Reputation: 8520
I have a large file that has many lines, most of the lines are utf8, but looks like a few of lines are not utf8. When I try to read lines with a code like this:
in_file = codecs.open(source, "r", "utf-8")
for line in in_file:
SOME OPERATIONS
I get the following error:
for line in in_file:
File "C:\Python27\lib\codecs.py", line 681, in next
return self.reader.next()
File "C:\Python27\lib\codecs.py", line 612, in next
line = self.readline()
File "C:\Python27\lib\codecs.py", line 527, in readline
data = self.read(readsize, firstline=True)

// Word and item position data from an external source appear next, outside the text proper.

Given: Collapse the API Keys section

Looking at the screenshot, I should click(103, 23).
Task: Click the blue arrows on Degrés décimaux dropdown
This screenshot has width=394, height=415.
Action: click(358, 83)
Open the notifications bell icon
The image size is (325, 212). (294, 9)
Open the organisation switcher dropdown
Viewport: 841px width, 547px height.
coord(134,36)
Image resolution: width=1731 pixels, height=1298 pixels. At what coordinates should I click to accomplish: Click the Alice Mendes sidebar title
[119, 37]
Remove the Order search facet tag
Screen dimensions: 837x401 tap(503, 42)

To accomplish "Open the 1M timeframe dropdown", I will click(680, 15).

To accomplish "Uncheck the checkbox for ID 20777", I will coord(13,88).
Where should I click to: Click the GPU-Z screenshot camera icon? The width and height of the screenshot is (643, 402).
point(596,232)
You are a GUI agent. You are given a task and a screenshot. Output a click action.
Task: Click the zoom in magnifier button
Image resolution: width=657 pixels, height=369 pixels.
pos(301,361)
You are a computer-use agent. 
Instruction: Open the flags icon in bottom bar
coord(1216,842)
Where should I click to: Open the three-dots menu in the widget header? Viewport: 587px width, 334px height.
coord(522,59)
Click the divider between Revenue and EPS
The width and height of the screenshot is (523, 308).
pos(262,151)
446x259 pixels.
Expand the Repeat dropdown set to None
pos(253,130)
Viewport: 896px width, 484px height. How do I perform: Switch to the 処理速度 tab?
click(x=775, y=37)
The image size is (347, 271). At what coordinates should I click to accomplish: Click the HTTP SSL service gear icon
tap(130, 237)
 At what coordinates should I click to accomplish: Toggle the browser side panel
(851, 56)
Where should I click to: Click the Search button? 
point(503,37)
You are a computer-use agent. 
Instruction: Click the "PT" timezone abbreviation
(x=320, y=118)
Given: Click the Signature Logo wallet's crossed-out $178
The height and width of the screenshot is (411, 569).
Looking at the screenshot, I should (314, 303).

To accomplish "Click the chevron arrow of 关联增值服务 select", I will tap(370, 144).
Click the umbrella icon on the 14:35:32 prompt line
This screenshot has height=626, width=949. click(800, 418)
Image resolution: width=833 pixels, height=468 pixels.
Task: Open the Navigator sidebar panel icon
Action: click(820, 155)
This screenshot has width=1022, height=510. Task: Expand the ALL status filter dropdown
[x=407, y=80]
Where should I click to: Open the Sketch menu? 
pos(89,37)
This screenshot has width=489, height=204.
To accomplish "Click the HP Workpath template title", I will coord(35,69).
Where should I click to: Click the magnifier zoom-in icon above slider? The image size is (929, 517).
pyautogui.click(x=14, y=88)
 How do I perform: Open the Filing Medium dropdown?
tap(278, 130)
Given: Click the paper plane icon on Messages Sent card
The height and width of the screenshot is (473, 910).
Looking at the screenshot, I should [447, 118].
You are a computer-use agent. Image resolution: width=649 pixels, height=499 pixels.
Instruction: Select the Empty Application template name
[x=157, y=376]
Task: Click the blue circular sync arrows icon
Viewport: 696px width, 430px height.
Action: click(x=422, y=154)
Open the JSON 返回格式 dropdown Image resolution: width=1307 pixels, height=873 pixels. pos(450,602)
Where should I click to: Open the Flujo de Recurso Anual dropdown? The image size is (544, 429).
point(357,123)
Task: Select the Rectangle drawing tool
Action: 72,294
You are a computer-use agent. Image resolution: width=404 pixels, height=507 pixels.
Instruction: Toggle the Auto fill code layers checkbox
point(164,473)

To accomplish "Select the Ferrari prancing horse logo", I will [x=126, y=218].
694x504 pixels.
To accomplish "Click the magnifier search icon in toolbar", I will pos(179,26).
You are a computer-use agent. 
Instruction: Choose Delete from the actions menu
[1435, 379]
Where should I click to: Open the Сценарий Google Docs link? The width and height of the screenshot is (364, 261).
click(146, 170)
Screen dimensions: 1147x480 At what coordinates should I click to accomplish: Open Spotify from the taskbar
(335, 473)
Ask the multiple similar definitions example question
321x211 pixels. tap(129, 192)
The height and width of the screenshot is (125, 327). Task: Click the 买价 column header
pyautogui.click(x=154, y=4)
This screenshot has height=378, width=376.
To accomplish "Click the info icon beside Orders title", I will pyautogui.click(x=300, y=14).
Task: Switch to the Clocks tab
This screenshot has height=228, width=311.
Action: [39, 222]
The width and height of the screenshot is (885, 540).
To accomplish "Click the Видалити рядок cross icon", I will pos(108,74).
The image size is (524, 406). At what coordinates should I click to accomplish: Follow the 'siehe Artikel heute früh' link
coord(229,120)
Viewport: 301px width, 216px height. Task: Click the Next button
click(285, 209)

File "C:\Python27\lib\codecs.py", line 474, in read
newchars, decodedbytes = self.decode(data, self.errors)
UnicodeDecodeError: 'utf8' codec can't decode byte 0xd8 in position 0: invalid continuation byte
What I would like to do is that for lines that are not utf8 do nothing without breaking the code, and then go to next line in the file and do my operations. How can I do it with try
and except
?
Upvotes: 0
Views: 542
Reputation: 17444
Open the file without any codec. Then, read the file line-by-line and try to decode each line from UTF-8. If that raises an exception, skip the line.
A completely different approach would be to tell the codec to replace or ignore faulty characters. This doesn't skip the lines but you don't seem to care too much about the contained data anyway, so it might be an alternative.
Upvotes: 1